The Tax Working Group has had its sleeves rolled up for some months now, considering the future of tax in New Zealand.
There is no doubt this review has sparked a national conversation, with the working group receiving some 6,700 submissions, nearly 16,000 respondents to their online poll, and nearly 29 million impressions and 35,000 clicks on its digital advertising.
Further, it has extensively engaged with business and community groups in roadshows across the nation.
There has also been a strong commitment to ensuring the process is as transparent as possible, with the working group releasing tranches of discussion papers for public consideration in May, July and August this year.
These documents provide not only a valuable insight into the issues under consideration but also valuable insight into where the TWG may land in their interim report which is due to Government this month.
Many of the ideas submitted by citizens will undoubtedly be ruled out. Some may be accepted – and some will be put back to the market for further consideration or consultation.
This may be frustrating to those who like quick decisions and want to see some action rather than more reviews, but I think it's better to take the time necessary to help ensure the best possible outcomes.
That is not to say nothing is happening in New Zealand's tax policy space. For example, readers will no doubt note that in June this year the government announced a tax on most international visitors to fund infrastructure and ease pressure New Zealand's booming tourist sector.
Applying from 2019, this announcement is also in accord with one of the many recommendations CPA Australia made in its initial submission to the working group.
In terms of what to expect in the soon-to-be-delivered interim report, I'm predicting a range of recommendations around the cash economy and a broader withholding regime for contractors.
These measures will be designed to capture the non-withholding taxpayers in the building and construction sector, courier drivers and workers in the gig economy.
The working group is also highly likely to recommend increased reporting obligations for what we call the sharing economy, where AirBnB is a major actor.
We're picking a recommended reporting regime whereby Inland Revenue can acquire detailed information about New Zealand's AirBnB hosts to ensure all income is appropriately taxed.
It will certainly be interesting to see if they go as far as recommending compelling these digital multinationals have to collect withholding tax on the Government's behalf.
But a close reading of the tea leaves suggests the highly politicised and important issue of the capital gains tax (CGT) is probably to be parked for further consultation and input.
This is not to say a firm recommendation will not materialise upon publication of the final report – I think it will and is likely to be broad-based, with an exclusion for the family home – but it will require significant political consideration before being put to the public.

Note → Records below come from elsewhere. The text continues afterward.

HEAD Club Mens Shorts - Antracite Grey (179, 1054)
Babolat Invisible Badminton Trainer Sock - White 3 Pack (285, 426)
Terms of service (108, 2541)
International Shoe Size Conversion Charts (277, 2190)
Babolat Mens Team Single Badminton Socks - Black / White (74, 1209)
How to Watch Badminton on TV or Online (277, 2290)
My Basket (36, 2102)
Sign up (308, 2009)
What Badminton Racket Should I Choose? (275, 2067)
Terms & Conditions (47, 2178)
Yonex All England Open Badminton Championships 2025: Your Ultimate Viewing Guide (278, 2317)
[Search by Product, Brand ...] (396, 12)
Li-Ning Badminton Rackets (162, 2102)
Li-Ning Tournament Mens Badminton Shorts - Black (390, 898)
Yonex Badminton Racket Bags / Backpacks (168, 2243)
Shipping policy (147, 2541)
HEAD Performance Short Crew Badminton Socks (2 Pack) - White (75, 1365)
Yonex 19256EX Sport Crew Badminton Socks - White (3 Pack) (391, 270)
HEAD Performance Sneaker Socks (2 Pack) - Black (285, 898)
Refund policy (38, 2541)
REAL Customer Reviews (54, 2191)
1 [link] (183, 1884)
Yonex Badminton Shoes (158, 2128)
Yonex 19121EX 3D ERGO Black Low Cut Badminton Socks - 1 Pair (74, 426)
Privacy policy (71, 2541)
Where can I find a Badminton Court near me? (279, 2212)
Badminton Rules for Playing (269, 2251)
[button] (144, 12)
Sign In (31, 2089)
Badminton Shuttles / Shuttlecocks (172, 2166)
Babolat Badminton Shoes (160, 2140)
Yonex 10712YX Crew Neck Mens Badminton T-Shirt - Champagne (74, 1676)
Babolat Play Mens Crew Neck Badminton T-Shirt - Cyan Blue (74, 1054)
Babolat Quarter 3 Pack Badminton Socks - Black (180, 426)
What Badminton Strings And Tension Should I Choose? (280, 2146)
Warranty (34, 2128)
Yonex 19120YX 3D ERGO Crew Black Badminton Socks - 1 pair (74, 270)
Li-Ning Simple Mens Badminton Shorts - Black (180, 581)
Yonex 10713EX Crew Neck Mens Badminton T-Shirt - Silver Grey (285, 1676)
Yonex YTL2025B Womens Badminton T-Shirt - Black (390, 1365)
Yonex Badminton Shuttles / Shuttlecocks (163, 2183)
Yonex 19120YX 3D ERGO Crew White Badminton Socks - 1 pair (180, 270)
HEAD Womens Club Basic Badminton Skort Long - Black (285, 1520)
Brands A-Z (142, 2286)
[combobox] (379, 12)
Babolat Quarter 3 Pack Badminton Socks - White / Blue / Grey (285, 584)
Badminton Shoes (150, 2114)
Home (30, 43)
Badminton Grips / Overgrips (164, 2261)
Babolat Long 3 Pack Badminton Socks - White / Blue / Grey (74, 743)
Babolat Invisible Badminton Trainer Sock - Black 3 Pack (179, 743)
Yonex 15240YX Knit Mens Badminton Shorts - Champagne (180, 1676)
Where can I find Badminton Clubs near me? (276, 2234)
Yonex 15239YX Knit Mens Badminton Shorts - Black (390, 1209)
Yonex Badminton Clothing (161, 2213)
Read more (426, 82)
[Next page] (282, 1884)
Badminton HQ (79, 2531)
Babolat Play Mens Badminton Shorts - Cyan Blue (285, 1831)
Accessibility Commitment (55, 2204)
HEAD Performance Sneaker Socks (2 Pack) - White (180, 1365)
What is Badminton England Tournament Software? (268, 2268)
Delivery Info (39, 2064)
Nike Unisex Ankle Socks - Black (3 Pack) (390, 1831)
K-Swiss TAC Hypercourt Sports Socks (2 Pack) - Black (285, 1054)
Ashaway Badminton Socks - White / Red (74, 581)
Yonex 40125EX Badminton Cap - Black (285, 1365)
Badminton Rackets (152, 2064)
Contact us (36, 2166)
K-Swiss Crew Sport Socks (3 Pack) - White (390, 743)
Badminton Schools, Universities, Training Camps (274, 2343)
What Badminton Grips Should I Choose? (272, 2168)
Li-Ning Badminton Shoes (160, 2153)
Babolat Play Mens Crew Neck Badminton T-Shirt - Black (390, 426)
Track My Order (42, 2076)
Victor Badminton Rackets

We may also see some moves on taxing the digital economy, including the imposition of GST on low-value imports but again, these might be measures needing further interrogation and input from the business community ahead of the final report.
It may be famous last words but I do not expect any change to the dividend imputation regime, reduction to the corporate tax rate, or any major changes to GST.
In our submission to the working group, we argued for reduced tax rate for small businesses but I'm not expecting adoption of this growth-focussed measure.
While the working group interim report is of itself an important milestone in this ongoing inquiry, there is still quite a way to go before we can expect to see any significant change to the tax system.
The working group's final report is due to Government in the first quarter of 2019. And we expect it is this report that will inform tax policy options for all parties on what should or should not be taken to the next general election in 2020.